The day after the election, I couldn’t concentrate. I paced my home, my neighborhood, went to the dentist, missed an important meeting, all because the outcome of our election stunned me. By the next day, however, I started to get angry.
I was a journalist and I have always read the so-called newspapers of record, or as others call them the “lame stream media”. I think I began to understand that perorative name.
Where were the columnists of these newspapers of record? I don’t remember hearing of a rout. I remember being told over and over that the race was skin tight or too close to call. Oh yes, by the day after they started apologizing for what they missed, telling us all how sorry they were. And that infuriated me.
I do understand that starting with Clinton, the democratic party abandoned the working class. Both parties did I believe. They hoped that international trade and a college education would remedy the problem, forgetting that a working stiff who used to have a job that earned respect and enough money to marry and raise a family must now struggle to adapt to this new, “preferred” new, order.

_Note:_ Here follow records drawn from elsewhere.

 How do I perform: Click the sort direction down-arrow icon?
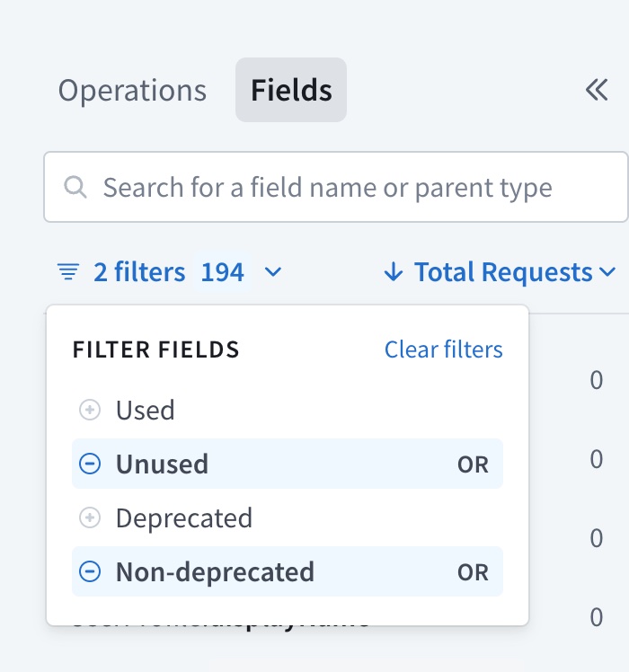(393, 271)
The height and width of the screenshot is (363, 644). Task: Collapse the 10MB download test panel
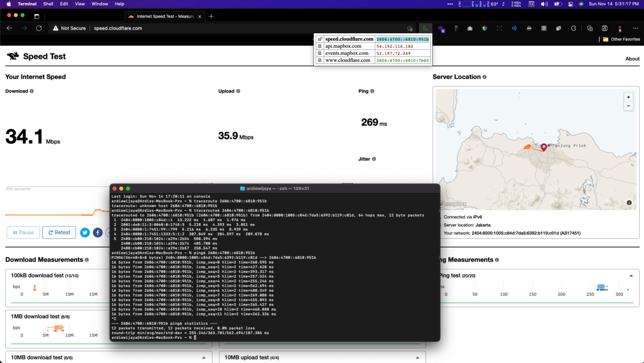click(x=204, y=357)
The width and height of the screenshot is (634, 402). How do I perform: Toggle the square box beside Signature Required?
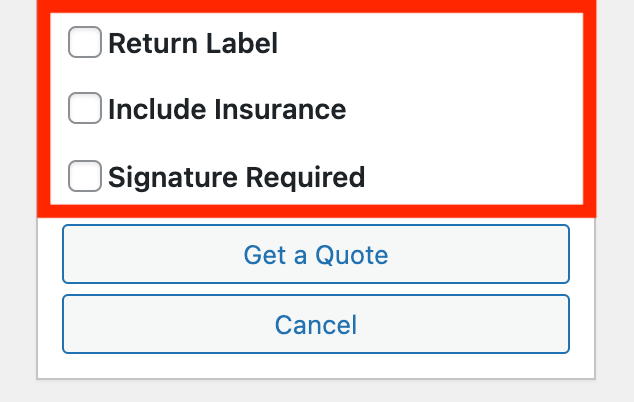tap(85, 177)
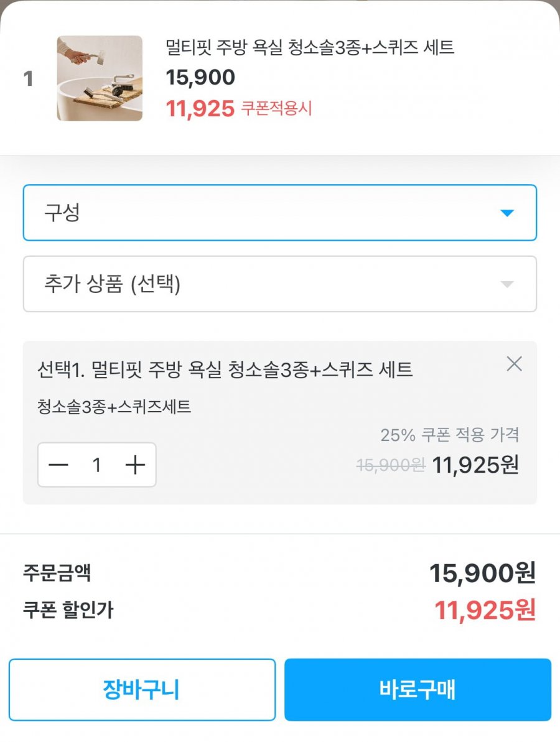Click the gray arrow on 추가 상품 dropdown
This screenshot has width=560, height=742.
pos(507,284)
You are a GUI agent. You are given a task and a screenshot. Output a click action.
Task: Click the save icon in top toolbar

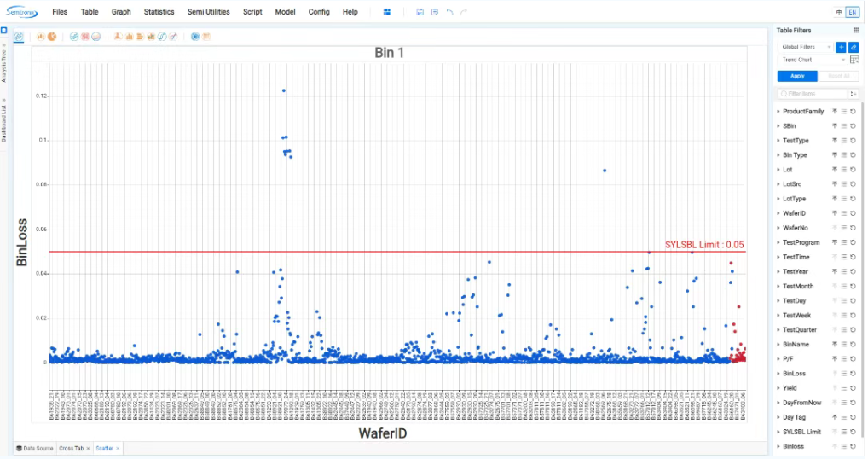tap(420, 12)
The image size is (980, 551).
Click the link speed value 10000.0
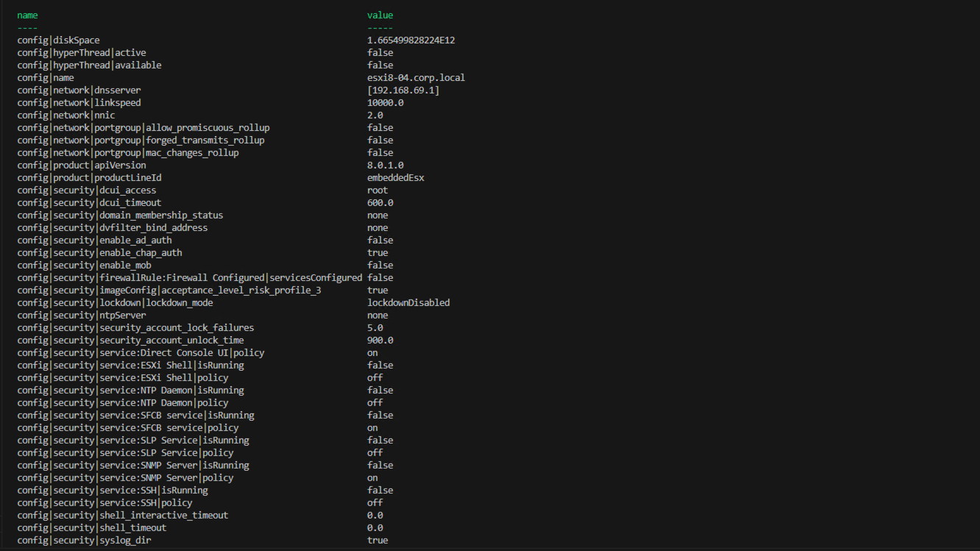[x=385, y=103]
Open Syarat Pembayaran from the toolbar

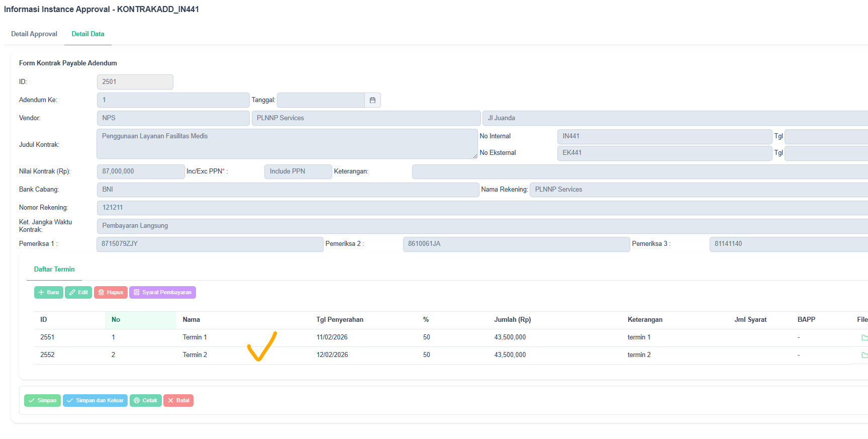[162, 293]
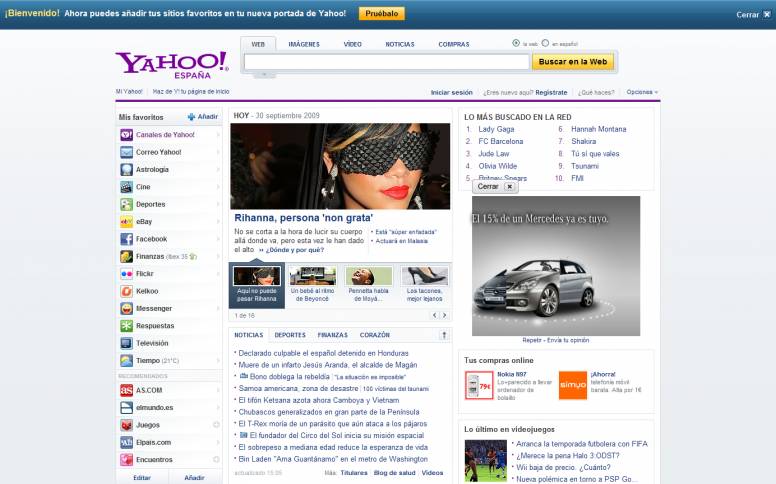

How could they and we not understand that even though our economy grew and is still, post pandemic, the envy of the world, it did not help working people much at all? The wealth and income gap had become too wide and deep. For heaven sakes, even the college educated have needed two incomes to afford to provide for their families.
I know I am from another era. For years now I have mourned the lack of civility in political speak of late, personified by our next President. Perhaps we are all to blame for Trump’s resurgence, living on an Island where high grocery prices and the cost of electricity seem baked in to our reality. I should have known that my relative ease paying these costs sets me apart from so many. I should have known by the growth of customers at food banks. I should have known by the increase in homelessness. I should have tried harder to understand the anger at Trump rallies. Like so many of us, I saw it but didn’t see it.

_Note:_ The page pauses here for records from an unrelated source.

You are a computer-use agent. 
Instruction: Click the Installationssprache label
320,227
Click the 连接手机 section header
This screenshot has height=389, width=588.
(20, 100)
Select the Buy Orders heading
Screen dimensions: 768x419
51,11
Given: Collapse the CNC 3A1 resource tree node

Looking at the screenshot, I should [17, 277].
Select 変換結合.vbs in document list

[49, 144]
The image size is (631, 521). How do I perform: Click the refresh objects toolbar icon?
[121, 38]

But as I look back, it is staring me right in the face. My father was a doctor, my mother a former teacher of elocution, until she married and had nine children. My father paid for all of us to go to Catholic schools and colleges. That absolutely could not happen today. It would be impossible to afford.

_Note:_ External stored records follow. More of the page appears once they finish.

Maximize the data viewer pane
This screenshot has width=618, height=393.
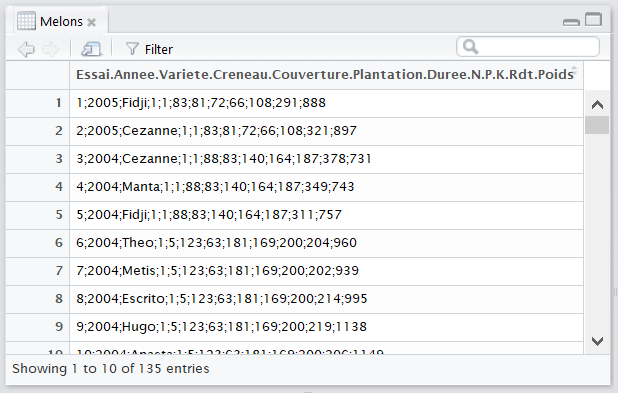594,19
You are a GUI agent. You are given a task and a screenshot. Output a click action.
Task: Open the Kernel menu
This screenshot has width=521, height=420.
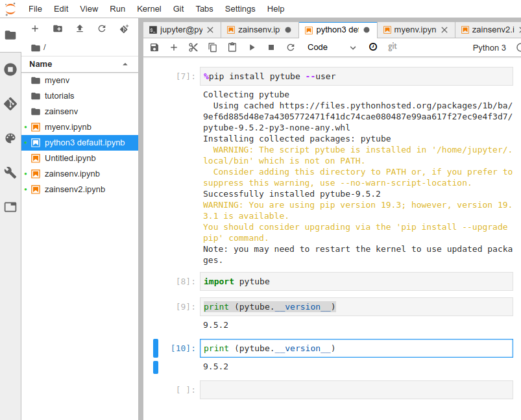point(149,8)

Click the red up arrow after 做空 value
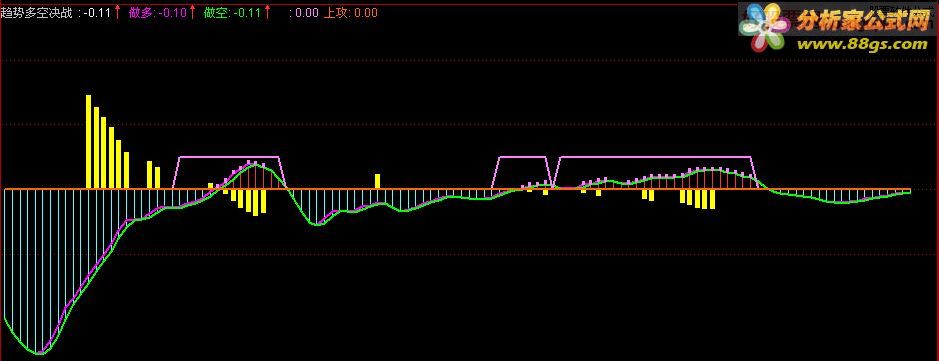click(267, 12)
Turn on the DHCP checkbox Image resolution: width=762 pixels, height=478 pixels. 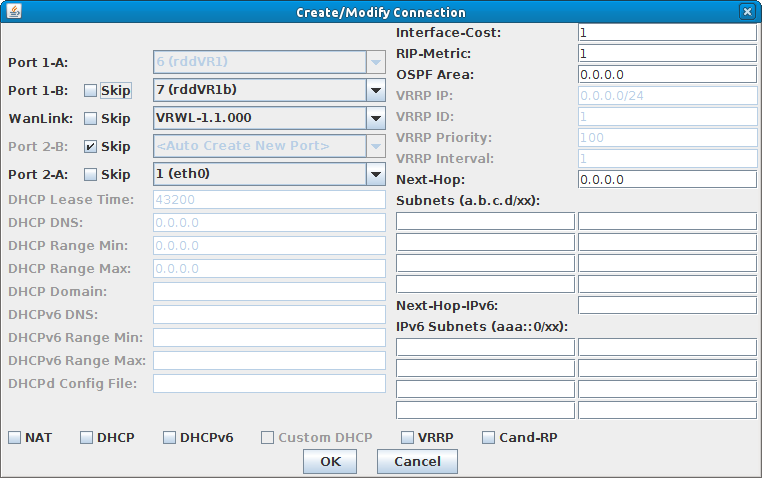[x=86, y=438]
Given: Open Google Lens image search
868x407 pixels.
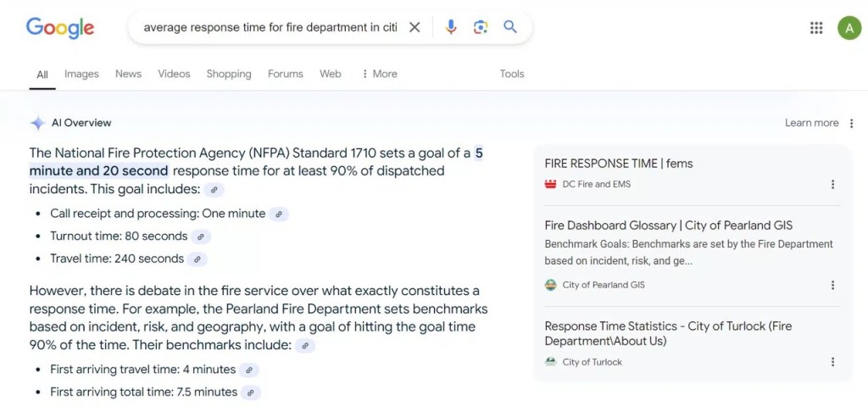Looking at the screenshot, I should [481, 27].

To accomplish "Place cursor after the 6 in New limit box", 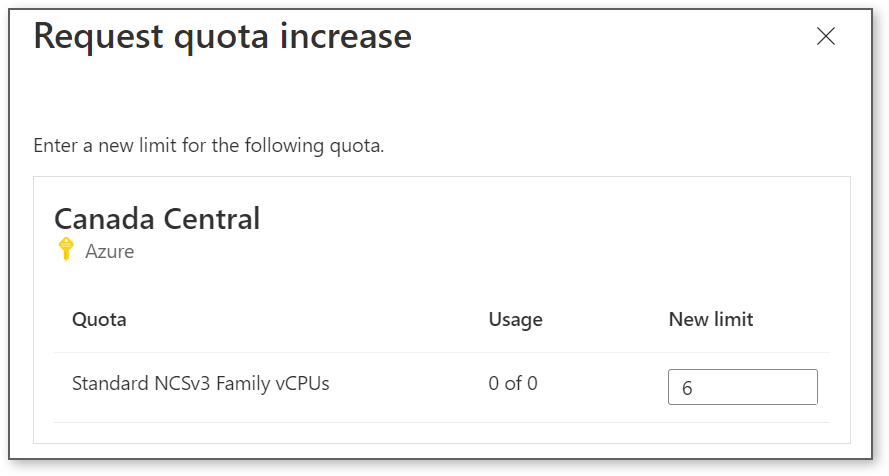I will 694,388.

And we all benefitted. We all got good jobs, could buy a home, maybe even a vacation home too. That also seems impossible to have happen today for far too many.
So now I find myself hoping that a President I am sorry to say I have no respect for can actually help those who voted for him; can actually deliver more than vengeance and maybe even “fix” the economy that has betrayed them. But then, that would stun me too.
But I would be happy to pace my home and neighborhood again if I am wrong.
Paula Lyons lives in Vineyard Haven.